Rando-bivouac
< dans les Vosges cristallines moyennes alsaciennes >
La fuste nous accueille. Lumière frêle d’une bougie et long sommeil. Au petit matin, c’est la reconquête d’un temps personnel, un temps qualitatif qui cultive la lenteur et la
contemplation. C’est un véritable échange et une vraie rencontre entre deux êtres sensibles, autour d’un exotique petit déjeuner d’une grande fraîcheur. J’observe une préparation méticuleuse, je
constate une mastication progressive, et je baigne dans une conversation posée et relaxante. La zone de confort est totale, petit clin d'oeil à mon compagnon de bivouac. Cette parenthèse de vraie
vie s’offre miraculeusement à moi, elle m’enchante et me réconforte. Merci à l’ancien médianimonastérien, poète dans l’âme.

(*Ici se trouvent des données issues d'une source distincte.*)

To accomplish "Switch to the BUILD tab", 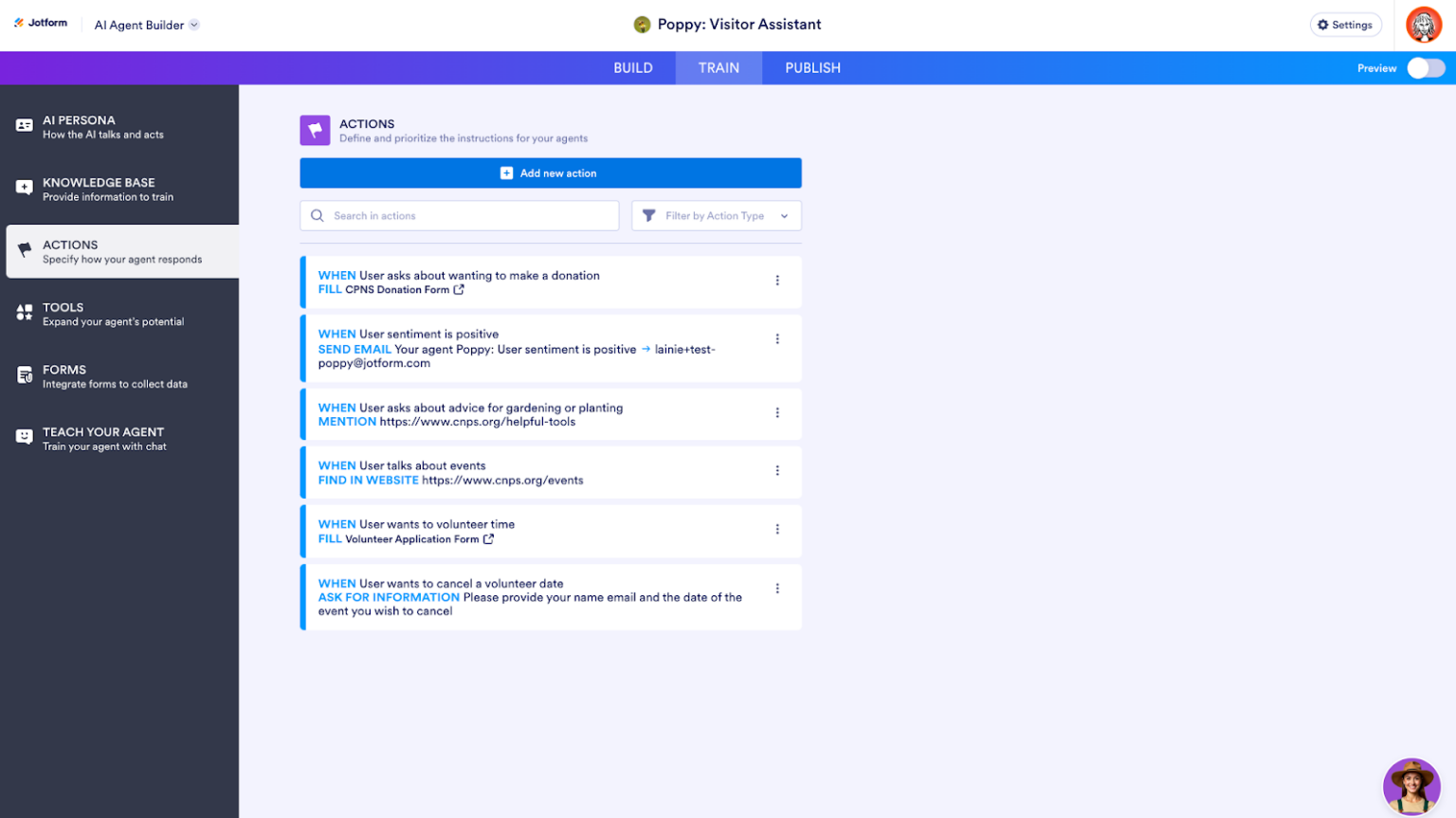I will pos(633,67).
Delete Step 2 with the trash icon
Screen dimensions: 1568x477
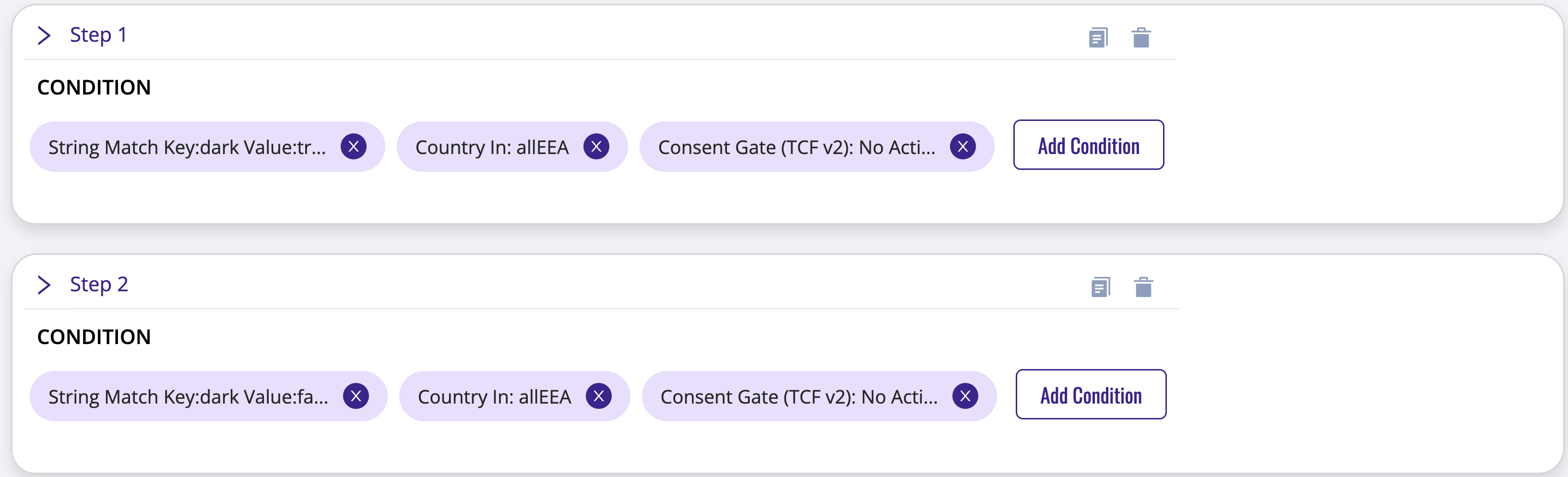pos(1143,287)
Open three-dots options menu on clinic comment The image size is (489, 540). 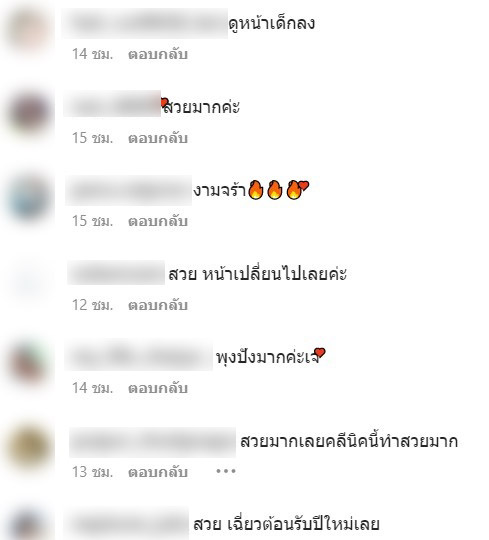[x=226, y=470]
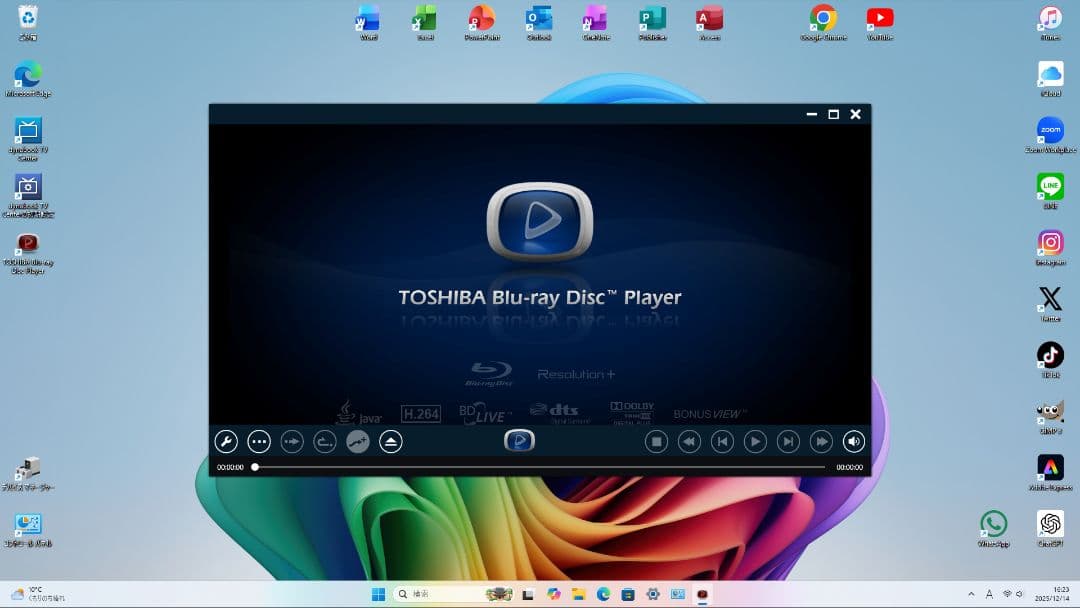Open Google Chrome from the desktop
Screen dimensions: 1080x608
click(822, 22)
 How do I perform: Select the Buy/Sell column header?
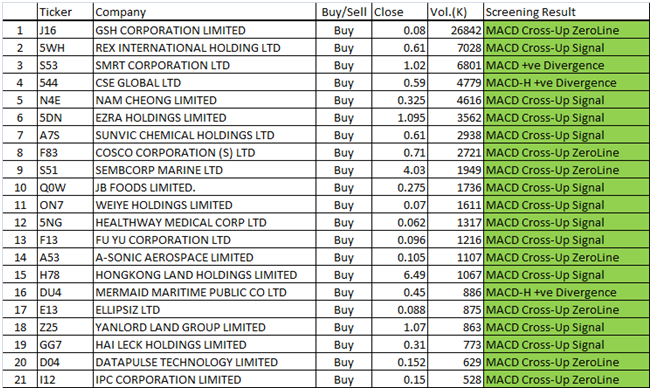(x=344, y=12)
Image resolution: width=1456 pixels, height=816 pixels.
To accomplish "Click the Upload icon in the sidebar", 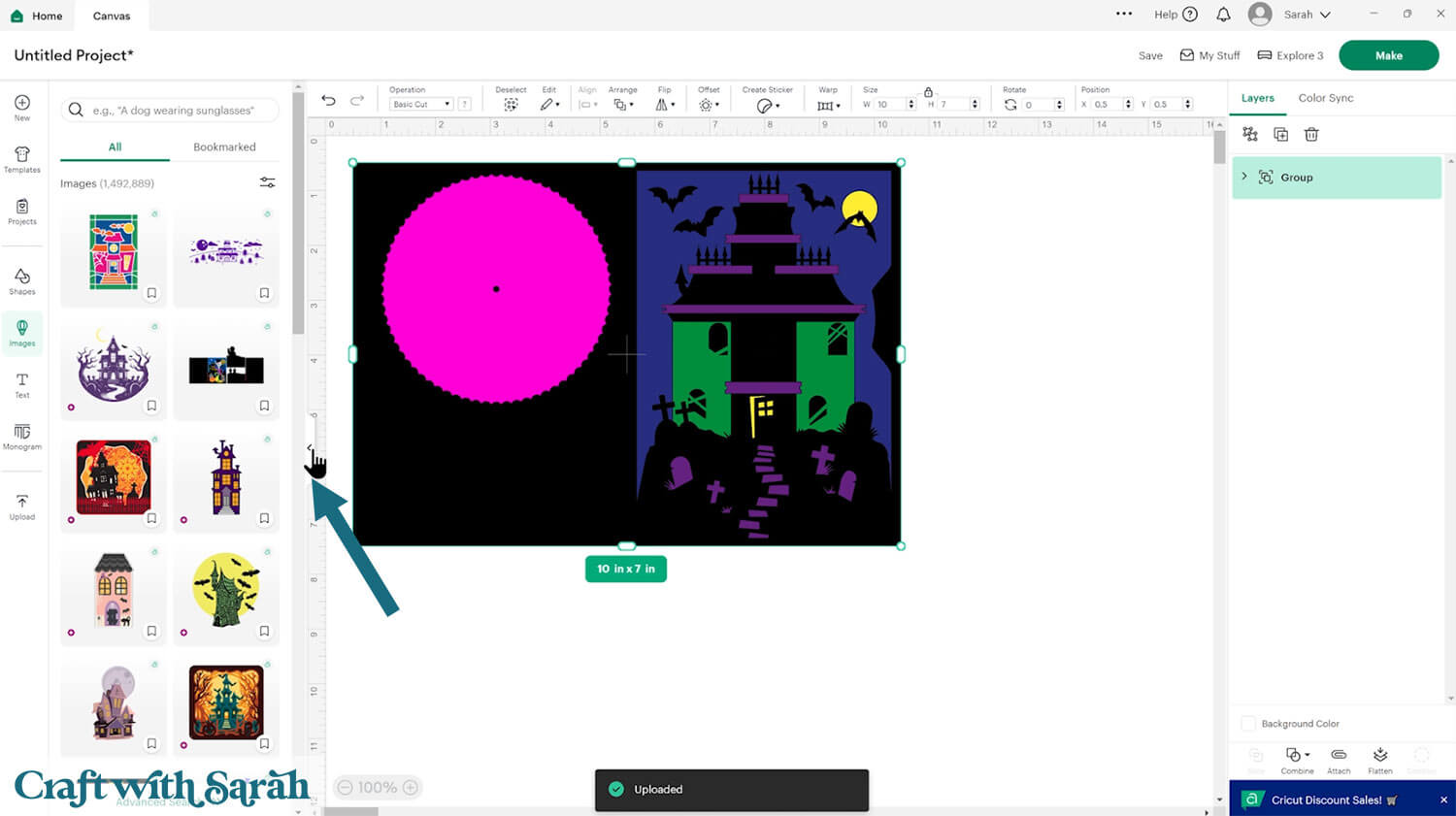I will (22, 506).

"Pour l’homme tout a commencé avec la nature. Là est son lieu d’habitation durable, sa dernière maison d’espoir, pérenne, ultime. Tout le monde aspire à vivre dans un monde
véritable. Il faut laisser aux êtres, par leur corps et par tout leur esprit, une voie d’accès à une nature libre et diverse. Une nature à laquelle ils appartiennent et qui leur appartient, en ce
qu’elle partage avec eux le mystère de la vie. Il faut donner à chaque être les moyens de réapprendre le bon chemin, de renouer les liens qui le séparent des grands ensembles vivants. Liens
puissants, inaltérables, jamais abolis, liens consumés sous le voile des apparences. Liens primitifs cependant, vers lesquels aspirent, lèvres à lèvres, les regards confondus de la
montagne, des forêts, du ciel, de la terre et de celui qui les contemple." Patrick Willinger.